Again, fast forwarding a few more years, during 10th grade a friend told me, “People believe in religion because that’s what they want to believe.” Her statement hit me like a ton of bricks. It seemed so obvious that she was right. It didn’t matter to the average person what was actually true. All that mattered was what felt good or comforting. It was at that moment that I became Agnostic without knowing the term or the definition. I instantly became unsure of everything I believed in the past about religion and God. That was the biggest moment of apostasy in my life.

Throughout my life after that moment, I would occasionally search for the truth just because I was curious. If religion came up in random conversation, I didn’t try to avoid it. I gave my opinion without having any “proof”. I tried to educate myself about all the religions in the world. If a Jehovah’s Witness knocked on my door, I let them in. I was always able to poke holes in their logic without much effort.

Then something unexpected happened this past year. A couple of Jehovah’s Witnesses knocked on my door and I let them in as usual. We sat down, started talking about the Bible, and I asked them my usual nagging questions. Surprisingly, no matter what question I asked them, they instantly gave me a chapter and verse reply. Granted, they weren’t giving me answers that made me all of a sudden believe that everything they said was right, but it did one very important thing. It forced me to find the answers to the questions that had been nagging me almost my entire life. What do I really believe in and why? “Not being sure” was suddenly not good enough anymore.

I dug deeper into the Bible than I ever had before. Who wrote it, when, and why? How was the whole thing assembled? What books were not included and why? I went through every argument for and against the existence of God that I could find. The more I dug into it, the more it shocked me what I had not known my entire life. The very foundation of Christianity was built upon a lie. Christianity throughout history and as we know it today has more to do with Paul than Jesus himself. Ironically, Paul never even met Jesus while he walked the Earth.  Mistranslations, insertions, contradictions, and a lack of historical evidence affect the entire theology of the Bible.

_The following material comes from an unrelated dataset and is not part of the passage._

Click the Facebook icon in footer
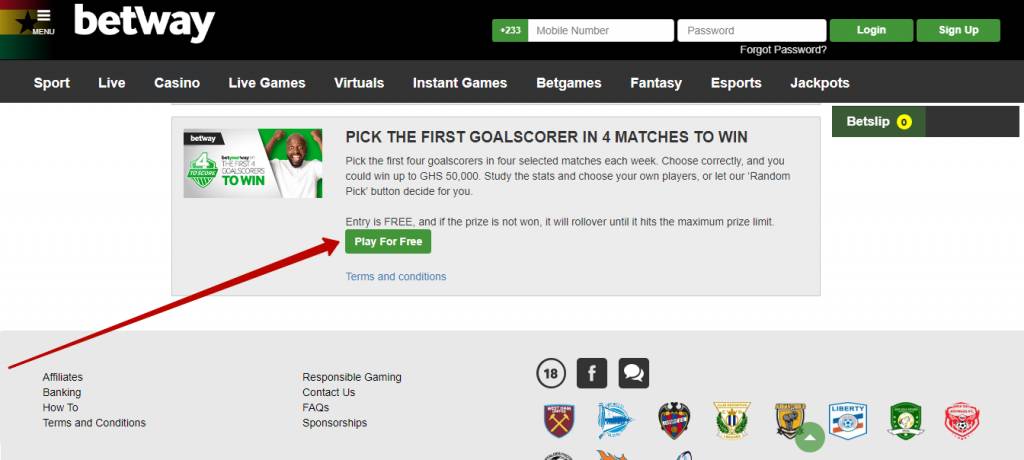This screenshot has height=460, width=1024. (x=592, y=373)
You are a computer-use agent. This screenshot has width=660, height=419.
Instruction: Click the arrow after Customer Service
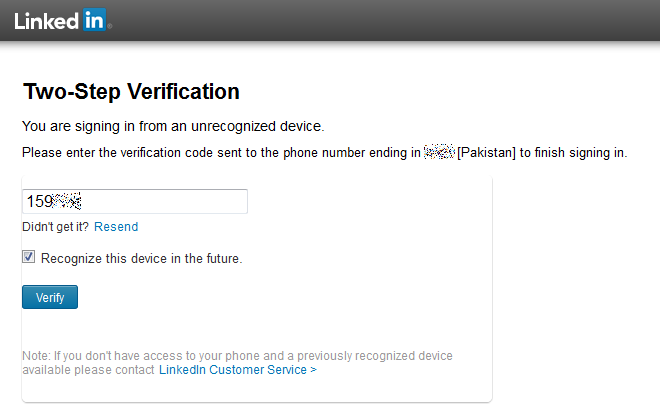(x=313, y=369)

I found answers, but not necessarily the ones that I was expecting.

So now, using the information that I’ve found, how do I label myself? Can I prove that God doesn’t exist? No, but that is not how I define Atheism for myself. My definition of Atheism answers the question, “Do I believe in God?”, and that answer is no.

In the future, when thinking about the universe, I will use logic instead of superstition as much as humanly possible. I believe human progress would benefit if religion faded from existence.

If you don’t believe in God, please consider sharing your story with the world if you haven’t already.